2. Selection of adhesive

With the development of dental materials, adhesives as auxiliary materials for oral restoration materials are increasingly receiving widespread attention from dental material researchers. Adhesive materials play an important role in oral restoration, not only promoting the retention effect of the restoration and improving the bending strength of the restoration and abutment, but also improving the edge sealing effect, reducing edge micro leakage, and avoiding adverse effects on the restoration.

Zinc phosphate adhesive is the earliest bonding material used in oral repair, which essentially relies on mechanical retention and does not have chemical adhesion, only serving as an edge sealing agent. However, due to the solubility of zinc phosphate in saliva, it can cause micro leakage at the edge of the repair body. Therefore, preventing edge micro leakage and improving the bonding performance of zinc phosphate cement are still topics for further research.

Polycarboxylate zinc adhesive has hydrophilicity, expands the bonding area with dentin, and has chemical binding force with dentin in addition to mechanical bonding force. However, this cement has low compressive strength and is not suitable for repairing areas with high chewing pressure.

Glass ionomer adhesive is an ideal adhesive with strong adhesion, high hardness, and anti caries properties. It can form ion bonds with components in dental tissue to generate bonding and retention force. But its elastic modulus is low, making it unsuitable for use in areas with high chewing pressure. In addition, there is a resin reinforced glass ionomer binder, which is formed by modifying traditional glass ionomer binders. The curing method has both ion bonding and photo curing effects, and the mechanical strength and edge sealing have been significantly improved.
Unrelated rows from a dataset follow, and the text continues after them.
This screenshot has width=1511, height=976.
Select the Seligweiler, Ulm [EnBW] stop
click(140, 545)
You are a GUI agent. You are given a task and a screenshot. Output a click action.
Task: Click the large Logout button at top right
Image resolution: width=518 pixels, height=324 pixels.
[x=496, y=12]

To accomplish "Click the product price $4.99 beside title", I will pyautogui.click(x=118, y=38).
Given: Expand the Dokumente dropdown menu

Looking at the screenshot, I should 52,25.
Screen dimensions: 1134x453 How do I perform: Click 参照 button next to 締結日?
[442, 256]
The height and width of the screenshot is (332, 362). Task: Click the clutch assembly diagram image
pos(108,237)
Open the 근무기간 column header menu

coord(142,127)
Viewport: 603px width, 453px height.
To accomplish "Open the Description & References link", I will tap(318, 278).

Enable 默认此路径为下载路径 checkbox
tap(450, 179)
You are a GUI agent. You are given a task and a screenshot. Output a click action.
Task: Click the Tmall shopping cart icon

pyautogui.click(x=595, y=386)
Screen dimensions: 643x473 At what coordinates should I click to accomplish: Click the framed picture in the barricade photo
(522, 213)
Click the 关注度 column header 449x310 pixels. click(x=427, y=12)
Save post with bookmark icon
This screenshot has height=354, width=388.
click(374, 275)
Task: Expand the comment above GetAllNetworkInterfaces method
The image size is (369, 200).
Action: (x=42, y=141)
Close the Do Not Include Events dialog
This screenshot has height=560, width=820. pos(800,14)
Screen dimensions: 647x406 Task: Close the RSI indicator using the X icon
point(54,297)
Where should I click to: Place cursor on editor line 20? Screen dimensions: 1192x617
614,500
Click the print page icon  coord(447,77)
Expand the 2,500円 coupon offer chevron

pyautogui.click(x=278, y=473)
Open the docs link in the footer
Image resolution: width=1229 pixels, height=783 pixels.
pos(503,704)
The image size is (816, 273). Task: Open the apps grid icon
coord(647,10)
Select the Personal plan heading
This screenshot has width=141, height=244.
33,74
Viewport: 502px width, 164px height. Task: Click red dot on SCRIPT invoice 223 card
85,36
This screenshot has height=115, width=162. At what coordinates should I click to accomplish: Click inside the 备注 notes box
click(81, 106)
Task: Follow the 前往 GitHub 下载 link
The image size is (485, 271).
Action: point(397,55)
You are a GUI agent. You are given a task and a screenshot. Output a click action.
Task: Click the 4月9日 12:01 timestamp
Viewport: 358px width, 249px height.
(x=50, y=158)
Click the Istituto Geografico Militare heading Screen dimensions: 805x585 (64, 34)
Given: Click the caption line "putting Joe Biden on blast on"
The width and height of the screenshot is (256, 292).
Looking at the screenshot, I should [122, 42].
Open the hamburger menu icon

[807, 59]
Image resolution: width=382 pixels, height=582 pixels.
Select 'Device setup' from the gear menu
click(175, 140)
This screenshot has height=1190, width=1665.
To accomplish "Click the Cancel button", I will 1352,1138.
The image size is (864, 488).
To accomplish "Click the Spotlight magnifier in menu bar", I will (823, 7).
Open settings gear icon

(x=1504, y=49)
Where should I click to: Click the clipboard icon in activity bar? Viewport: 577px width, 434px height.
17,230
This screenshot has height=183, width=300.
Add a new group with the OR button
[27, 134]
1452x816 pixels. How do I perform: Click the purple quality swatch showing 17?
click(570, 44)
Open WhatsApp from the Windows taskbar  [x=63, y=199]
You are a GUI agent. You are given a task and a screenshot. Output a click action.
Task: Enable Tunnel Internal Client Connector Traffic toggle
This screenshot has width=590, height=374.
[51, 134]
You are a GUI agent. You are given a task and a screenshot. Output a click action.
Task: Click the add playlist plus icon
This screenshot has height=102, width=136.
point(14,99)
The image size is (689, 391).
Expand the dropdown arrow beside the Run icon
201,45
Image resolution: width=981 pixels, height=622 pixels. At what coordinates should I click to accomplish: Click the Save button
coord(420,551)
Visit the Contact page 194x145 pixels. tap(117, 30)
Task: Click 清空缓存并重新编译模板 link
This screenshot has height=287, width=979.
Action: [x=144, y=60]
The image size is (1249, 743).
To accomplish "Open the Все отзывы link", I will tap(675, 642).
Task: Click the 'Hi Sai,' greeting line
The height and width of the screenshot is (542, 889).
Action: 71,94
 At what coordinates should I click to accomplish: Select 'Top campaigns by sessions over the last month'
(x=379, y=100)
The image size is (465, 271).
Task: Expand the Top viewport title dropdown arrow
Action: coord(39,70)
In the field of dental restoration, resin adhesives have become the most commonly used adhesive. Due to its superior bonding and aesthetic properties, this material is increasingly receiving widespread attention in clinical work. According to the different curing initiation systems, resin cement can be divided into three types: chemical curing type, light curing type, and double curing type. Dual curing resin is a self-adhesive resin cement that does not require acid etching or adhesive coating on the surface of the adhesive during use. It is easy to operate and has a good bonding effect.